What Does a Parisian Refugee Camp Look Like 1 Year Later?

The slider above illustrates how a north Parisian neighborhood saw over 1,000 of their neighbors disappear in the course of a few hours. These neighbors, however, were asylum seekers and migrants, living for months on the street.

Over the past couple of years, the city has seen an influx of the number of people demanding asylum, who hail from countries like Syria, Afghanistan, Sudan, Eritrea, and Iraq. And the number of refugees entering the country has been growing: France received 47,000 asylum applications in the first several months of 2016, a 19 percent jump from the number of asylum applications received in 2015.

Refugees who have settled in the French capital have been met over the past couple of years with an overwhelmed administration system and saturated housing shelters. While they waited months, or sometimes years, to be granted asylum, many were forced to find spaces to camp outside, seeking shelter under bridges and aerial metro lines, like the one below:

Pictured above is the infamous Stalingrad street camp of Paris, which was a notable problem for the city at this time last year. I went back to the area after having worked on a documentary about the camp to see whether people were still living underneath the metro station. One year later, the area is fenced off, making it impossible for people to access the previously open space.

By the time the camp was evacuated in May 2015, the camp had reached a population of over 1,000 migrants and refugees, although there was never a woman or child in sight. Seeing mostly male refugees is not surprising, as women and children often leave the physically stronger man to make the risky and possibly deadly journey to Europe, with the hopes of being brought along later through family unification programs. However, according to the UNCHR, the number of women and children refugees increased in 2016 as they joined their husbands and fathers in Europe, and also because women and children have a higher chance of receiving protection in EU countries.
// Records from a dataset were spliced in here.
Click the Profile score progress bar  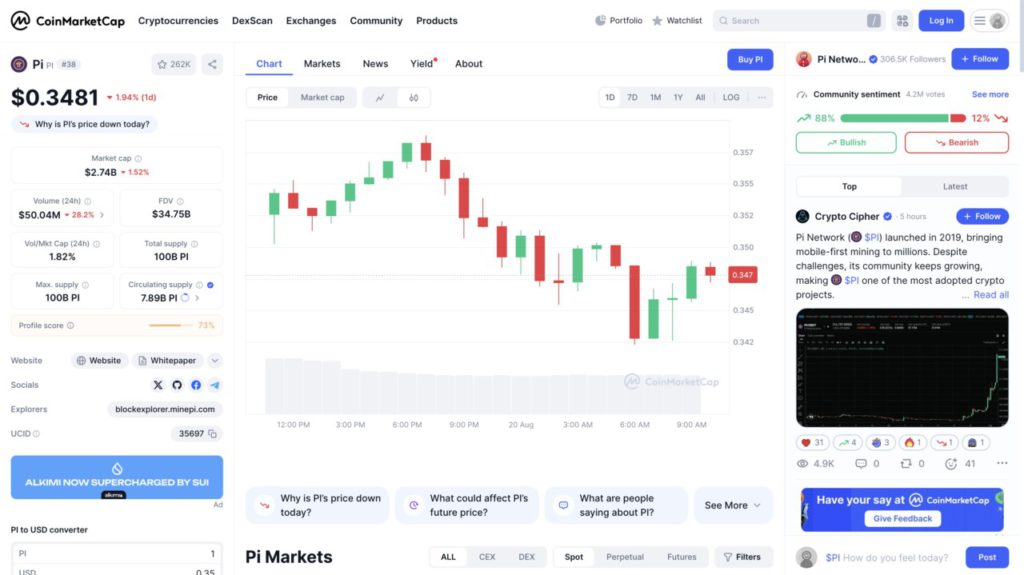[x=171, y=325]
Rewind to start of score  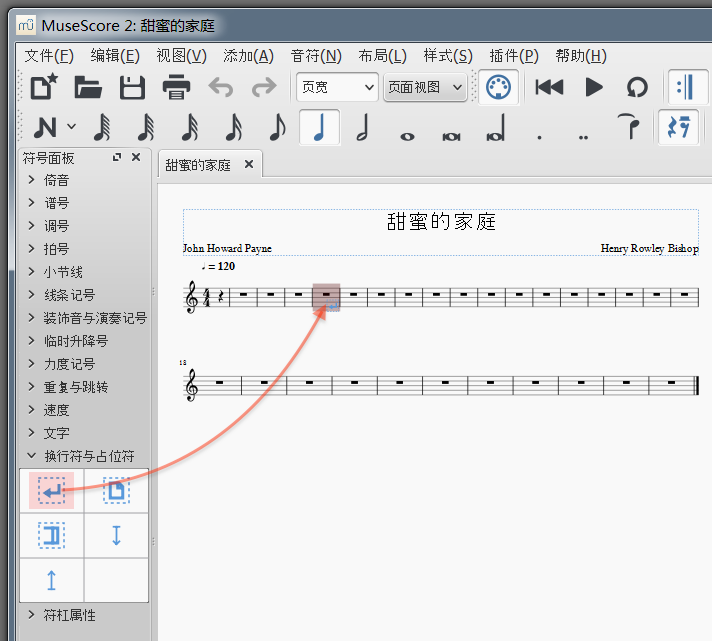(549, 87)
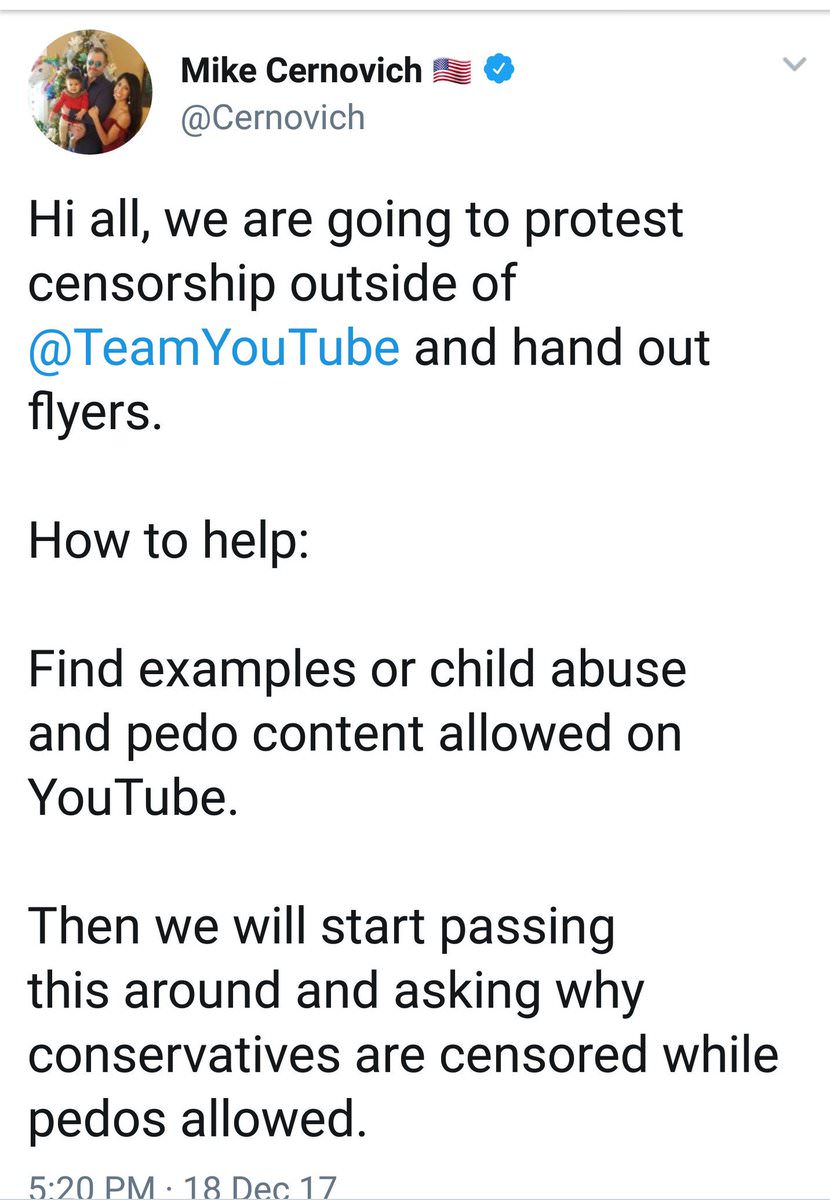This screenshot has height=1200, width=830.
Task: Click the standalone "YouTube." line in the tweet body
Action: point(134,797)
The Stalingrad camp was eventually cleared out by police in order to relocate refugees and migrants to housing shelters. However, even after the evacuation, refugees and migrants continued to arrive to the city and regroup underneath the metro station. The dismantling of the Calais “Jungle” in October of last year also sent many refugees who were stuck on the France-U.K. border to the capital. The short documentary below gives an idea of daily life at the Stalingrad camp and shows the city’s slowness to intervene in the recurrent crisis.

As a response to the housing problem, the city opened its first-ever humanitarian camp in November. The facility, located in a working-class neighborhood in the north of Paris, accommodates newly-arrived refugees and migrants for a period of five to ten days with the goal of expediting the long administrative process that grants asylum, government benefits and housing.

So far, more than 5,000 people, mostly Afghans and Sudanese, have been welcomed to the camp after three months of operation. However, as Le Monde reports, the facility is experiencing a shortage of space: over 400 migrants are sleeping outside the camp, and just last Wednesday, 150 people were waiting in line to get in. The city can’t seem to find permanent housing fast enough to relocate refugees, prompting newly-arrived refugees to once again sleep on the Parisian streets. Mayor of Paris Anne Hidalgo is calling upon the Ministry of Housing to intervene, but considering the Ministry’s minimal aid to refugees who were sleeping on the streets a year ago, Hidalgo may have to seek solutions elsewhere.